Dataset entries:
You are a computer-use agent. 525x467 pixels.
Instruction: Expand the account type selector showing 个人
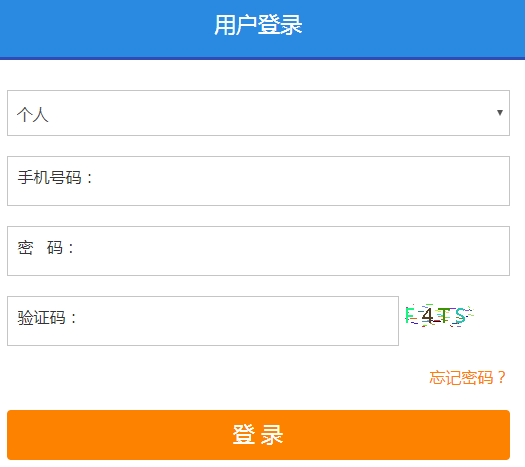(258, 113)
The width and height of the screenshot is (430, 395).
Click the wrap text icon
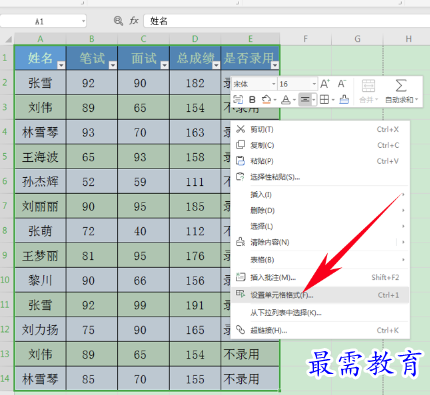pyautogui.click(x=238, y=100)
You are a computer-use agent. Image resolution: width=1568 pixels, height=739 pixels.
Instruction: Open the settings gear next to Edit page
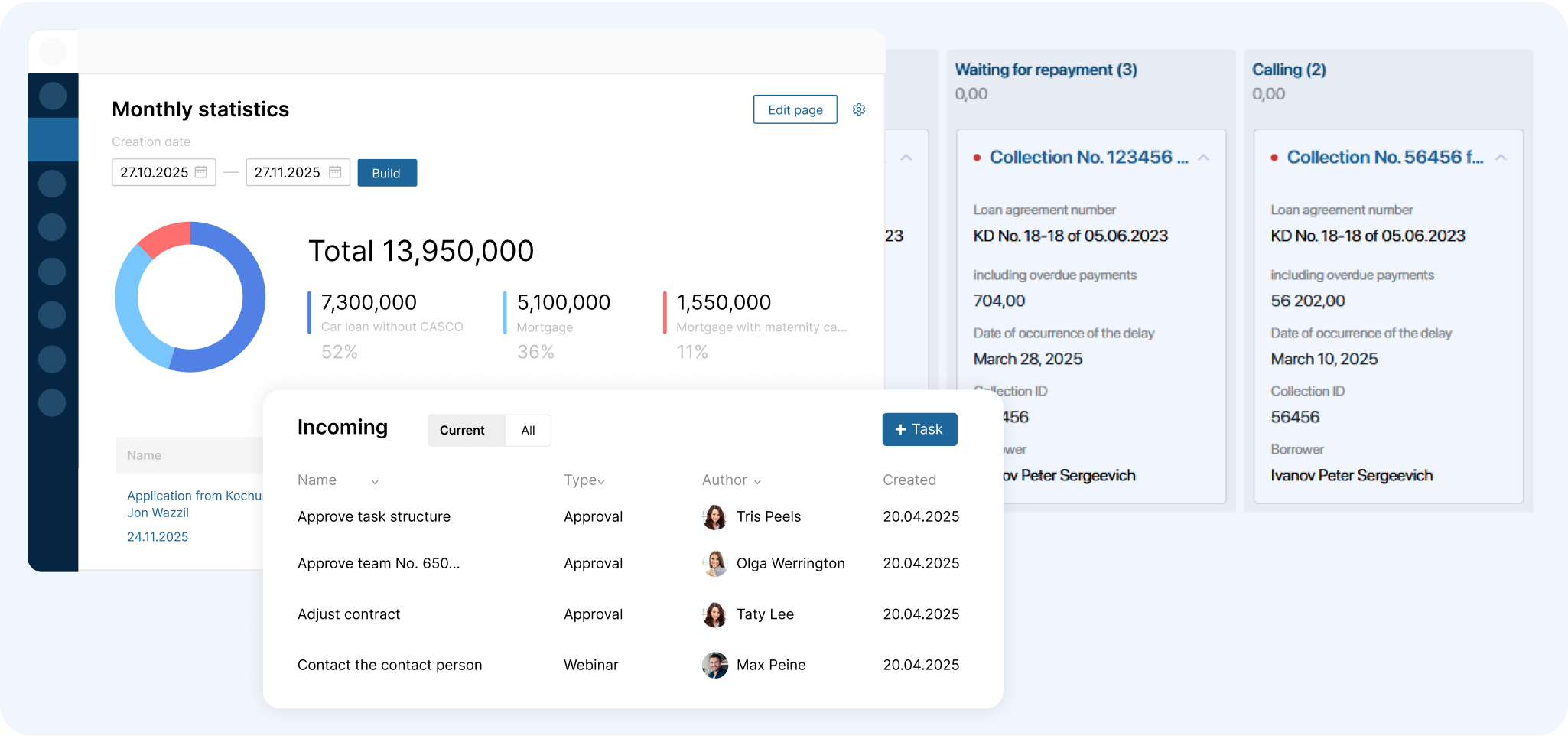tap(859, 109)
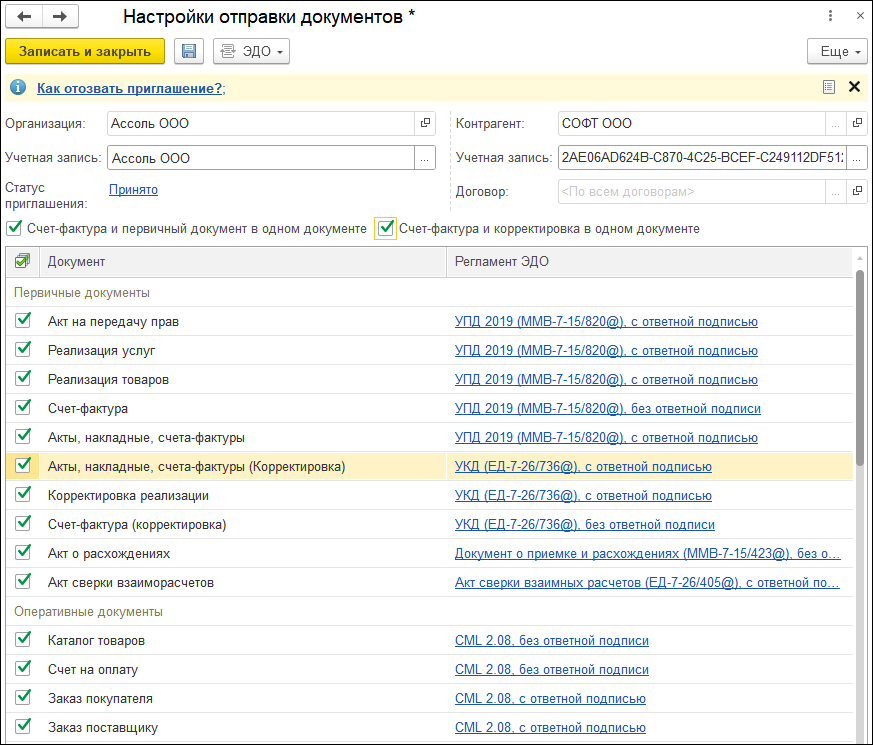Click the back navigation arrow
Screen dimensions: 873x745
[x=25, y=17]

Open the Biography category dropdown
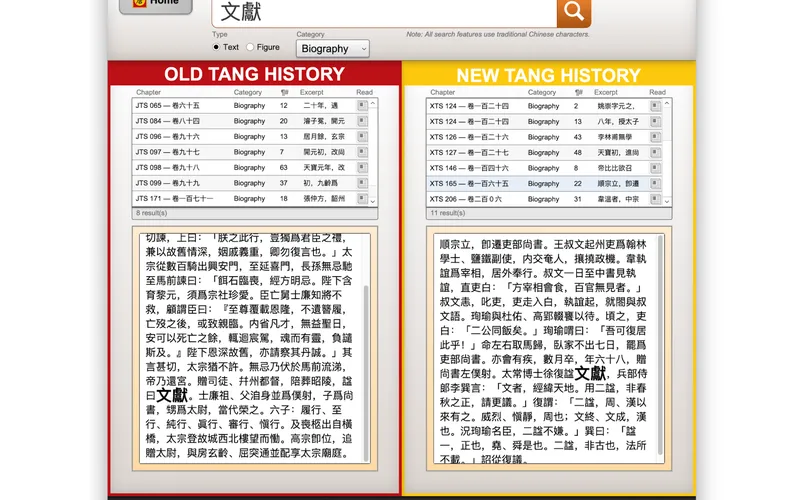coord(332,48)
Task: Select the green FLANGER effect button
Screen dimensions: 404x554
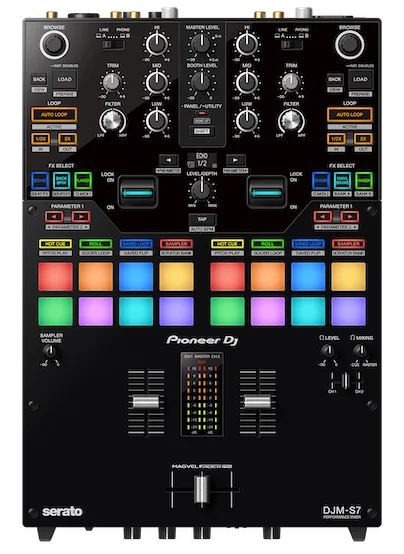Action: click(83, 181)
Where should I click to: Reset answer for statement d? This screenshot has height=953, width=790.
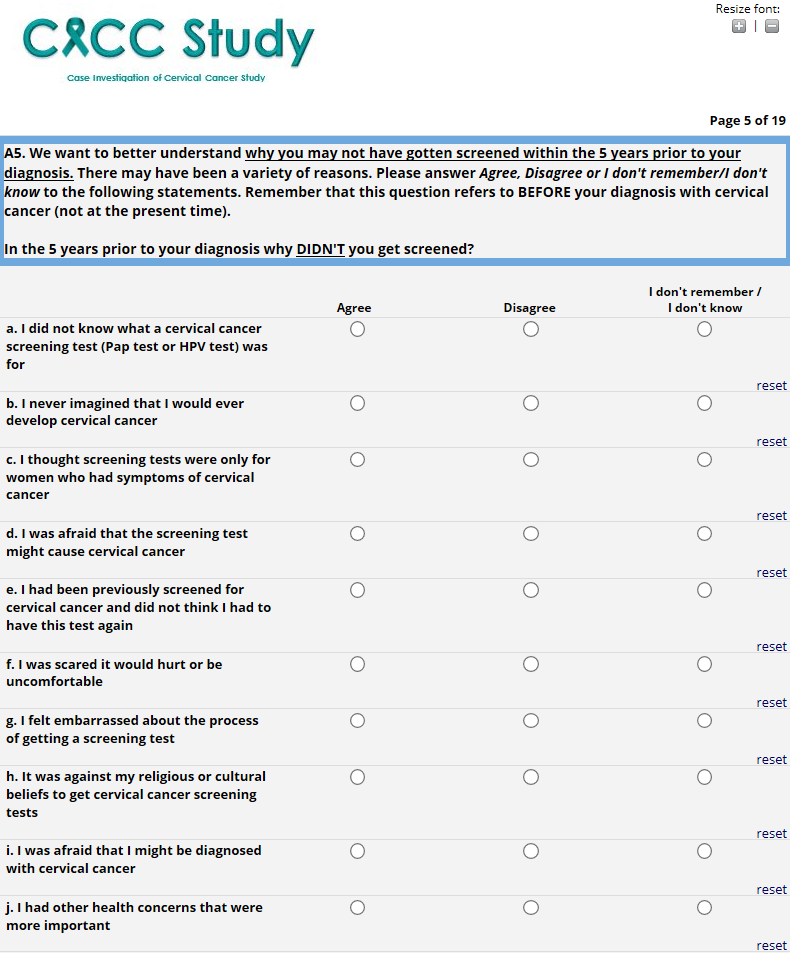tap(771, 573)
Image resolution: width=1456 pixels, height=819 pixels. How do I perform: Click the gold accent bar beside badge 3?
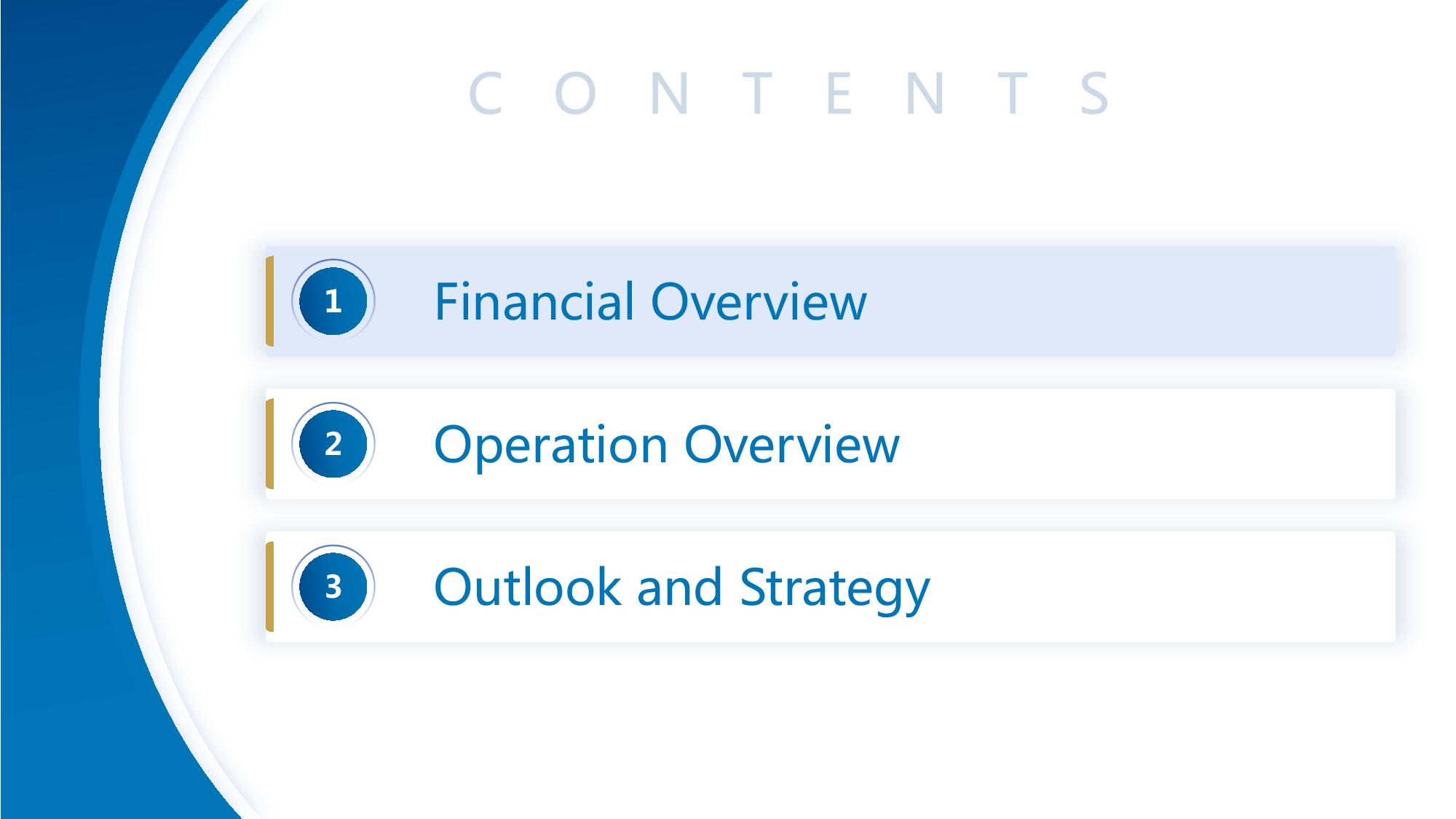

About this task >> Exact reproduction of the entries above is what's needed; images stay out.

Response to the task >>
You are a computer-use agent. 525x467 pixels.
Instruction: Expand the account type selector showing 个人
(258, 113)
The width and height of the screenshot is (430, 395).
Click the wrap text icon
pyautogui.click(x=238, y=100)
You are a computer-use agent. Image resolution: width=1568 pixels, height=739 pixels.
Instruction: Open the settings gear next to Edit page
tap(859, 109)
Click the back navigation arrow
Screen dimensions: 873x745
[x=25, y=17]

Open the Biography category dropdown
coord(332,48)
Task: Select the green FLANGER effect button
Screen dimensions: 404x554
Action: click(83, 181)
Where should I click to: Reset answer for statement d? This screenshot has height=953, width=790.
tap(771, 573)
Image resolution: width=1456 pixels, height=819 pixels. How do I perform: Click the gold accent bar beside badge 3?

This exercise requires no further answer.